Third, this research incorporates the moderating role played by CE in the development of the business–customer relationship using the theory of customer engagement. Interestingly, the results reveal that the moderating effects of CE on both RC and RS are negative. These results may be related to the excessive CE exhibited by companies (Ramani & Kumar, 2008; Xie et al., 2020). In other words, companies expect to obtain more information through CE at the beginning of the DT process to improve the quality of their services (e.g., by providing personalized products or services), but this requirement may increase the burden on customers (Ramani & Kumar, 2008; Xie et al., 2020). This study incorporates the results of previous studies conducted by scholars such as Ren et al. (2025) and Maier and Baccarella (2025) and argues that the CE implemented by enterprises as part of their DT should be moderate rather than unlimited (Ramani & Kumar, 2008; Xie et al., 2020). Specifically, excessive CE actually increases customer pressure and is not conducive to efforts to promote business–customer relationships. Notably, the moderating effect of CE varies across different contexts. For instance, CE does not significantly moderate the relationship between PV and RC. In our interpretation of this finding, PV’s initial response to RC as a reward stimulus (i.e., RS) may not substantially influence the response to CE.
Finally, whereas most previous studies on this topic have used a single research methodology and focused exclusively on the direct relationships among factors, this research uses a combination of research methods involving Mplus (CB-SEM) and ANNs to explore the complex relationships among the relevant factors. This relatively new research method can increase the diversity of empirical research methods used in the field of DT. This research relies on analytical methods rooted in ANNs and attempts to highlight the importance of DT for efforts to improve customer relationships. This approach offers a new method that can be used in research in the fields of DT and CRM, thus indicating that the directions for future research identified by this study could focus not only on the importance of linear causal relationships among key elements but also on further exploration of the nonlinear relationships among these elements (in terms of differences in importance).
In addition to their theoretical contributions, the results of this study provide some practical insights into business–customer relationships in the context of DT.

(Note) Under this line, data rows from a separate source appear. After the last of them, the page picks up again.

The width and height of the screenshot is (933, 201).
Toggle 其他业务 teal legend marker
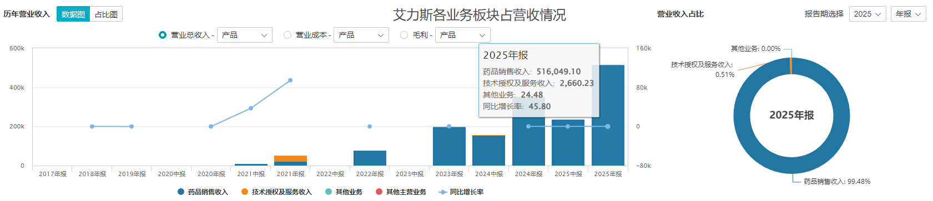[329, 192]
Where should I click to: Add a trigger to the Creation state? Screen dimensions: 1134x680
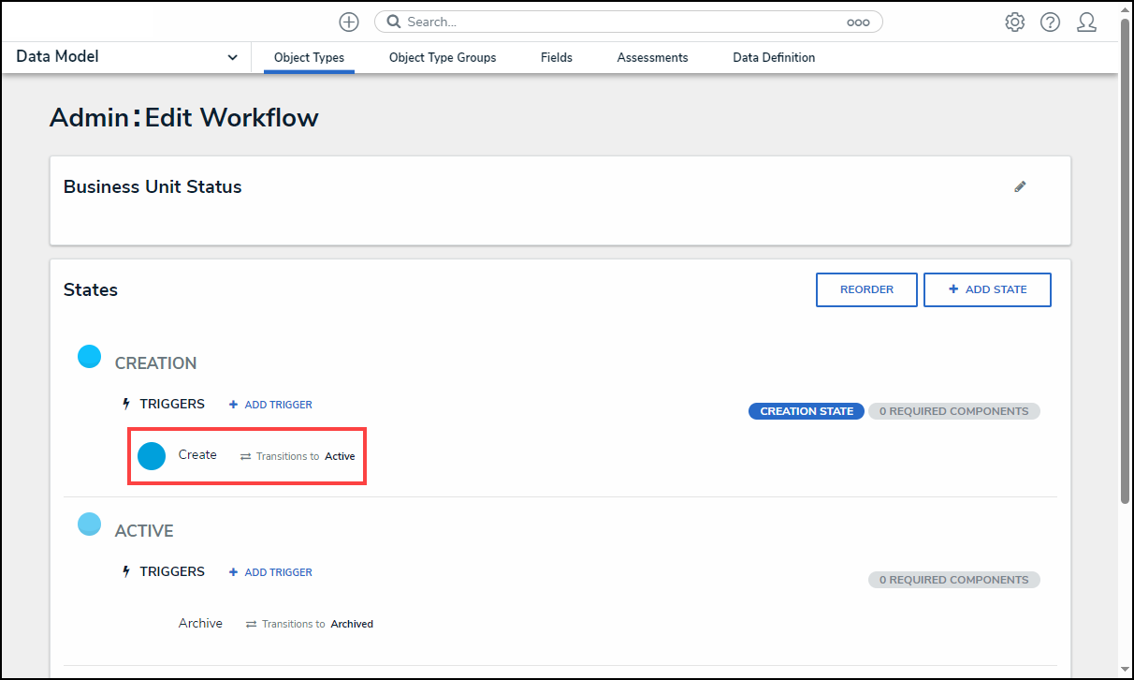[x=270, y=405]
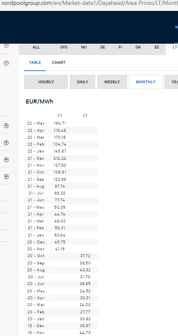The height and width of the screenshot is (336, 178).
Task: Choose the DK area tab
Action: tap(138, 47)
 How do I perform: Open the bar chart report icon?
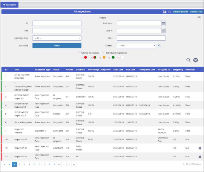(165, 12)
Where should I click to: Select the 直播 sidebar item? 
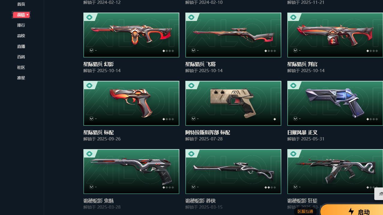[21, 46]
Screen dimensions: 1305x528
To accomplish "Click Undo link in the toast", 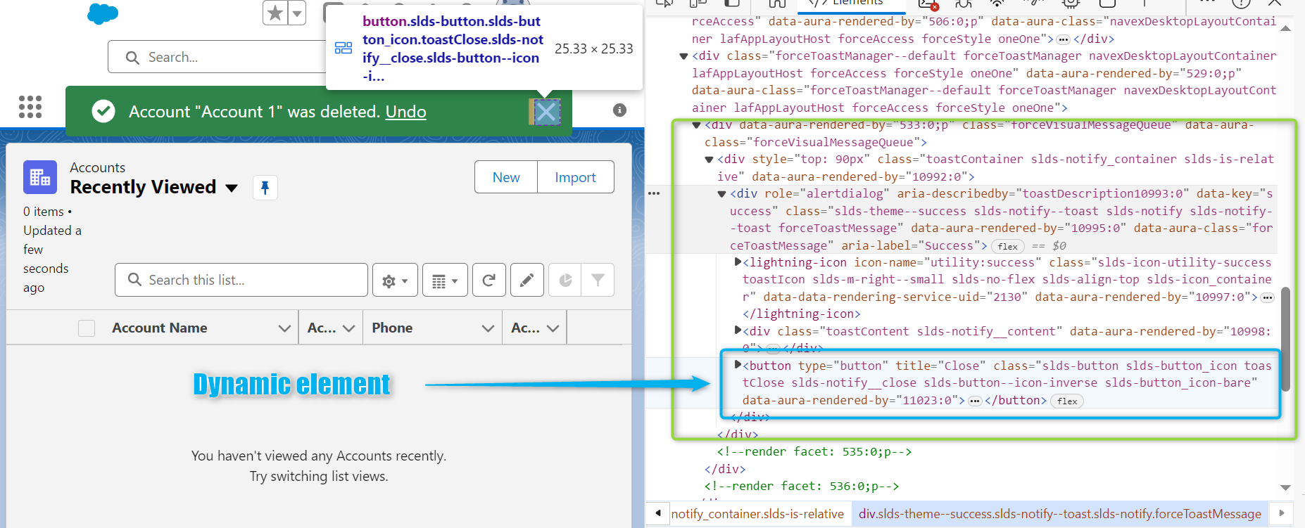I will pyautogui.click(x=405, y=112).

First, companies should be aware that it is feasible to enhance business–customer relationships via DT. Companies can enhance RC via DT, and they can facilitate business–customer relationships by providing additional value to customers. For example, companies can communicate the benefits and value of DT to consumers with the goal of eliciting a stronger sense of gain in consumers, thus inspiring commitment and satisfaction with the relationship. Additionally, enterprises need to enhance the adoption and promotion of digital technologies, using them to shape their corporate image (for example, by demonstrating strong social responsibility) and to strengthen customer relationships (Guerola-Navarro et al., 2022; Maier & Baccarella, 2025). The reason is that customer relationship management is viewed as a form of green IT that can facilitate corporate digital transformation (Gil-Gomez et al., 2020; Pan et al., 2025).

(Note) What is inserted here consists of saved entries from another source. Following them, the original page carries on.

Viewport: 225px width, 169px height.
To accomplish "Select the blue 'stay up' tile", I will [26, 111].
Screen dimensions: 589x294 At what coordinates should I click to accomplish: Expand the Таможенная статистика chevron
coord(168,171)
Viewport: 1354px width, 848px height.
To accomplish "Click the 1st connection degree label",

Second, the results of this research suggest that RC is a prerequisite for RS. To increase customer RS, companies must make this process more rewarding for consumers. Specifically, business managers must ensure that customers perceive value (e.g., a sense of security, support, or good service) during the process of DT. Consumers’ willingness to commit to a relationship increases when they believe that they have received the expected rewards. This factor is particularly important because RC has been reported to have a positive effect on RS (Dagger et al., 2011; Goodwin & Gremler, 1996). For example, on the basis of additional market research, product innovation, user feedback, and technical support, business operators can improve the perceived benefits that they offer to customers and increase customers’ willingness to establish lasting business–customer relationships. Alternatively, enterprises can exploit the potential of DT to protect the security and stability of the supply chain by effectively decreasing the information gaps among enterprises in the chain, improving corporate governance, alleviating customers’ concerns regarding the authenticity of corporate performance, providing differentiated products and customized services, and using DT strategies as important tools in their efforts to reshape customer relationships and enhance customer stickiness.
Moreover, companies can encourage customer participation in relevant management activities during the DT process. For example, product developers can use social media to encourage consumers to retweet or discuss companies’ product designs with their friends and family (Maier & Baccarella, 2025; Xie et al., 2020). In this manner, companies can acquire more knowledge and skills from consumer feedback. However, CE does not entail unlimited empowerment; that is, more empowerment indicates more responsibility for consumers (Broniarczyk & Griffin, 2014; Xie et al., 2020), and different consumers behave differently in environments featuring different levels of CE (Broniarczyk & Griffin, 2014). Therefore, managers must empower customers appropriately with the goal of reducing the psychological burden that they face. In practical management scenarios, managers can conduct regular follow-ups to understand clients’ reactions during the authorization process, thereby making timely adjustments. In the process of DT, managers can take full advantage of the roles played by big data and AI technology in CE, for example, by leveraging big data analytics to understand customer information or implementing differentiated customer experience strategies tailored to distinct customer segments (loyal customers, regular customers, and new customers). Moreover, enterprises can employ different means and strategies with respect to the timing of CE; for example, in the new product development period, they can obtain more innovative inspiration by implementing a wider range of approaches to CE.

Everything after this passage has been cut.